Most offshore operators have situations that call for production access to more than one reservoir and the downhole conditions to produce all at one time. To meet this need,
Baker and Sperry-Sun already have multilateral tie-back systems in the field. Halliburton's new system is on contract for use by BP at Prudhoe Bay, Alaska and in the North Sea.
Halliburton says its system is the first to establish multiple drainage laterals with full liner connectivity with only one reduction in casing size from the parent. The company established a joint development team with BP, Arco, assisted by Weatherford, to provide a complete drilling and tie-back package.
A multilateral tie-back system being developed by Halliburton, BP, and Arco on Alaska's North Slope features a single casing size reduction connection to the parent.
Can grouting of jacket joints solve repair problems?
Can filling of steel platform jacket chords with grout improve strength and impact resistance, thereby reducing the need for repair or replacement? This is what a UK-US sponsored joint industry project wants to know. Rough weather in the North Sea has taken a toll on platform jacket members in the UK sector, requiring costly re-welding and replacement when jacket chords crack, distort, or oval. The US Gulf of Mexico has a long history of framing member replacement, particularly following hurricanes.
Testing of grouted and ungrouted T-joints and double T-joints is being conducted by MSL Engineering Ltd. (Tel: 44-1344-874424) in the UK. Researchers know that grout increases radial stiffness of the chord and restricts chord wall deformations, both of which reduce local stresses. But is the achievement worth the additional cost and design accommodation?

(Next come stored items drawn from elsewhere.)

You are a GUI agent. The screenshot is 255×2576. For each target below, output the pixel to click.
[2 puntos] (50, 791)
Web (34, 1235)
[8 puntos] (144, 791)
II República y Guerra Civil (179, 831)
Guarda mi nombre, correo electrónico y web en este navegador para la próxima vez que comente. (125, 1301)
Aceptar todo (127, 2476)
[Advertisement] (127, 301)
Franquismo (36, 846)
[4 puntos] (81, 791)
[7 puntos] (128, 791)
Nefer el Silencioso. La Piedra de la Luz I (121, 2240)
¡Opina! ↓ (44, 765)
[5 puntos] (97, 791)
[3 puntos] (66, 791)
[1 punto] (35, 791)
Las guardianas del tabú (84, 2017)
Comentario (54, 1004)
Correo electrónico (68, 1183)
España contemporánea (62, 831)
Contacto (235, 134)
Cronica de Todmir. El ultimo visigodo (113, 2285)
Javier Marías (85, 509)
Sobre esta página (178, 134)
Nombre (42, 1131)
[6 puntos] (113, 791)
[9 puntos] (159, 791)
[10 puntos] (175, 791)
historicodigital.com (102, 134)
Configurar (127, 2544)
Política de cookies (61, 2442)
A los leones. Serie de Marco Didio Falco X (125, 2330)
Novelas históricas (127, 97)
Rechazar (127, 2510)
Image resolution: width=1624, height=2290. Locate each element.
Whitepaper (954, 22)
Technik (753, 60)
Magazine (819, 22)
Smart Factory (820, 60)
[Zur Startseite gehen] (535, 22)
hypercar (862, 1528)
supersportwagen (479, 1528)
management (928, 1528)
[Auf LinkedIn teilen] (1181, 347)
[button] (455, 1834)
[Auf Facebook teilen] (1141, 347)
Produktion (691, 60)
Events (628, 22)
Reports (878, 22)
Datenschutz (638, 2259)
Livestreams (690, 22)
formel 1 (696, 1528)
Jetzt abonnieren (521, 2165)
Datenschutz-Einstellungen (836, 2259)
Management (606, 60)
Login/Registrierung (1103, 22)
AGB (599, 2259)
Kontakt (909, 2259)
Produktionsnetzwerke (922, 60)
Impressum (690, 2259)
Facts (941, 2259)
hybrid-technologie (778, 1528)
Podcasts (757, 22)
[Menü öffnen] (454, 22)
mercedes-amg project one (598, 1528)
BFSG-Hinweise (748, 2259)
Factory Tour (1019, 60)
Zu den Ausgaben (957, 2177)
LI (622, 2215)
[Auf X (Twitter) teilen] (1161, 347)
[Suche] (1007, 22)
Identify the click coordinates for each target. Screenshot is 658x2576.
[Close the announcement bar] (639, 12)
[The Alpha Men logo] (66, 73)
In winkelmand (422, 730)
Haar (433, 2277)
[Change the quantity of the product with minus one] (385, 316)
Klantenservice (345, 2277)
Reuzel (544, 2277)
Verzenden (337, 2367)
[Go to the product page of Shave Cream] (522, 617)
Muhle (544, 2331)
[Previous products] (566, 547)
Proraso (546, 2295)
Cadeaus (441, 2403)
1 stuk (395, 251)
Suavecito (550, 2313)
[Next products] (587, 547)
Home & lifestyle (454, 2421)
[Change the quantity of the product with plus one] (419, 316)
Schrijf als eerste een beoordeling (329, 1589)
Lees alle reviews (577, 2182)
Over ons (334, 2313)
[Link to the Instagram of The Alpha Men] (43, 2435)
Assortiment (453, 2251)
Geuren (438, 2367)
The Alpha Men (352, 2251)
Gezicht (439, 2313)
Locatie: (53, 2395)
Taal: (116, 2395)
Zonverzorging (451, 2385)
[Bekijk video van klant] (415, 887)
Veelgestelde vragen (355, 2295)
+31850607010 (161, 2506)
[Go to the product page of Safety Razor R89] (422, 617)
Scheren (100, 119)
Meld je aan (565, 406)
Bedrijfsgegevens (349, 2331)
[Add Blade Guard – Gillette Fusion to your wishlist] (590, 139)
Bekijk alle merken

Northstar may be first test of Arctic offshore pipeline
British Petroleum has a dual challenge to the development of the Northstar discovery, located six miles offshore Alaska's Arctic shoreline: installing a pipeline in seas where multi-year ice gouges the seabed, and doing it at a very low cost.
Pipelines have been constructed before under permanent ice (Canadian Arctic Islands), but not under seabeds subject to winter ice gouging. Three Russian pipelines (two under western Siberia offshore - Pechorskoye More and Baydaratskaya Guba, and a third under the Sea of Okhotsk off northern Sakhalin Island) have been proposed for winter ice conditions, but none are near the engineering stage.
The Northstar discovery has reserves estimated at 100-200 million bbl and would require 40-50 wells to produce 50,000-75,000 b/d. A causeway out to the site would be prohibitively expensive and likely would not be permitted. A conventional pipeline would have to be buried deep under the seabed to escape ice gouging, present in the deeper water offshore Alaska.
Well control research tips on bullheading, diverter erosion
An industry review of research in well control methods produced some findings by Dr. William Koederitz and Alok Jain, as reported by John R. Smith in the August 1995 joint industry edition of The Brief:
- Bullheading: Dr. William Koederitz (M/D Totco) - (1) The maximum surface pressure during a bullhead killing operation (pumping mud down a gas-filled annulus) occurs at the time of fracture initiation. (2) All the gas in the annulus can be displaced downward if the annular velocity of fluid is high enough; under sub-level velocity conditions, some gas will remain in the annulus and rise to the surface when pumping is halted. Research is continuing on the needed velocity for various size annuli.
- Diverter erosion: Alok Jain - (1) When diverter flow is impinged at a 30 angle, the most erosion resistant material tested against A-36 steel was Stellite 6K, which provided twice the lifespan of steel. (2) When flow impingement was at a direct right angle, a gas metal arc-applied nickel steel (UNS N 06625) was the most successful.